Voici un petit florilèges des raisons qui peuvent donc justifier d’appeler les canicules à venir du nom de TotalEnergies et de lui accoler son occurrence :


 TotalEnergies fait partie des 20 entreprises qui ont le plus contribué au réchauffement climatique depuis 1965, selon le quotidien britannique The Guardian.
 TotalEnergies était au courant de l’impact "potentiellement catastrophique" de ses activités sur le climat dès 1971, et n’a cessé depuis de nier, fabriquer du doute et freiner les politiques climatiques.
 TotalEnergies s’apprête à ouvrir l’équivalent de 18 centrales à charbon rien qu’avec les projets pétro-gaziers qu’elle a dans les cartons d’ici 2025, alors que l’Agence internationale de l’énergie a montré qu’il ne fallait plus investir dans de nouveaux projets gaziers ou pétroliers.
 TotalEnergies et son PDG Patrick Pouyanné viennent ainsi d’annoncer « un jour historique » [2] pour qualifier leur engagement dans le plus grand projet de gaz naturel liquéfié du monde, au Qatar.

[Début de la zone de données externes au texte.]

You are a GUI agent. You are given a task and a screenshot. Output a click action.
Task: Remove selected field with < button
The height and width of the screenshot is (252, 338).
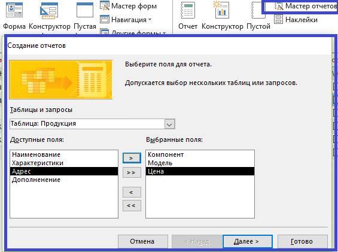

 TotalEnergies continue de consacrer, selon ses propres données, plus de 70 % de ses investissements au pétrole et au gaz, alimentant le réchauffement climatique et les vagues de chaleur.
 TotalEnergies profite de milliards d’euros d’aides publiques – aides Covid-19, aides BCE, plans de relance, plan France2030, aide inflation (lire ici) – mais refuse de s’engager dans la reconversion de son appareil productif.
 TotalEnergies refuse d’envisager de fermer ses infrastructures dans les énergies fossiles alors qu’une étude récente montre qu’il faudrait en fermer la moitié pour conserver une chance raisonnable de ne pas dépasser 1,5°C.
 TotalEnergies profite de l’envolé des prix de l’énergie pour amasser des profits, augmenter la rémunération de ses actionnaires plutôt que d’investir massivement dans la transition énergétique.
 TotalEnergies veut construire le plus grand oléoduc chauffé au monde (1443 km), qui menace de nombreuses réserves et aires protégées et les deux plus grandes réserves d’eau douce d’Afrique de l’Est, les lacs Victoria et Albert (projets Tilenga et EACOP).
 TotalEnergies refuse d’enclencher une politique climatique digne de ce nom et continue de tergiverser et remettre à plus tard sa reconversion industrielle et technique, préférant faire voter à ses actionnaires des plans de greenwashing, selon Greenpeace.
(liste non exhaustive)

Des spécialistes du climat et de la météo ont suggéré d’autres options pour nommer ces vagues de chaleur. Notamment celle consistant à ne pas se limiter à TotalEnergies mais de commencer par Aramco, puis de continuer avec BP, Chevron, et les autres, en changeant de lettre pour chaque nouvelle vague de chaleur. Une telle taxonomie mériterait sans doute une initiative internationale.

D’ici là, notre proposition nous semble plus simple et opérationnelle à court terme. Y compris pour marquer les esprits et s’assurer de faire grossir la pression à la fois sur les pouvoirs publics et sur Patrick Pouyanné, et la direction de TotalEnergies, qui refusent catégoriquement de reconnaître que leurs investissements actuels dans les énergies fossiles sont climaticides.

Une telle appellation pourrait utilement être complétée : pourquoi ne pas prendre le nom d’Engie et procéder de la même manière pour chaque phénomène climatique pluvieux exceptionnel et inondation majeure ? Et, pourquoi pas également prendre le nom d’un des 63 milliardaires français qui brûle la planète avec leur mode de vie insoutenable pour nommer chaque méga-feu auquel nous devrons faire face, comme le propose le journaliste Mickaël Correia (#megafeuBernardArnaud) ?

À débattre.

Vite.

D’ici là, appelons donc la vague de chaleur qui arrive la « canicule TotalEnergies n°1 »

Maxime Combes, économiste, coauteur d’Un pognon de dingue, mais pour qui ? (Seuil, 2022).